AC/DC really isn’t AC/DC at this point. The only original member is Angus who was really the star of the show, with his signature moves and energy, going from side to side of the stage and skipping out onto the runway with his childlike charm. He has the uncanny ability to work the crowd. Chris Slade replaced Phil Rudd and Malcom was replaced by Stevie Young. They added a new sound to the band but most people who new the original lineup just weren’t having it.
Like always AC/DC pulled out tricks left and right in regards to special effects, including a giant blow up doll making sexual gestures during “Whole Lotta Rosie,” a giant bell lowering from the rafters for “Hells Bells” and a line of cannons during “For Those About to Rock.”

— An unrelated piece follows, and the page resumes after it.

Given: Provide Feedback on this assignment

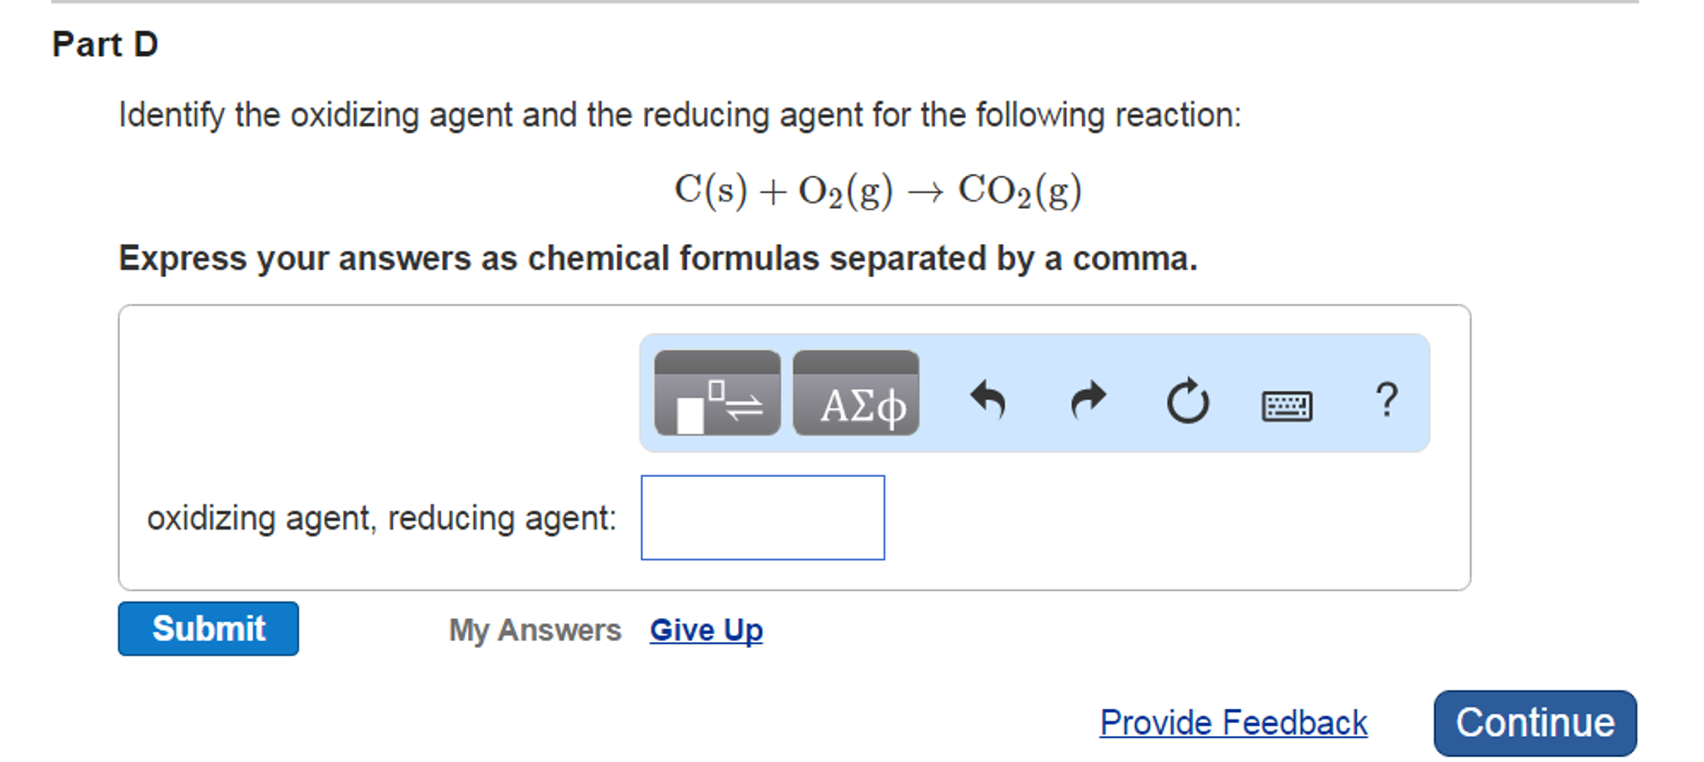Looking at the screenshot, I should [x=1233, y=721].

The crowd was scattered with an array of flashing red horns that were printed with AC/DC on them. Some people were leaving the venue either by escort or the occasional police car. AC/DC has had plenty of mishaps but still manages to deliver their own brand of rock. Granted Axl killed it vocally all night and made quite the impression; the star of the night was Angus and will always be. He still carries the school boy image after all these decades and will forever remain the face of AC/DC.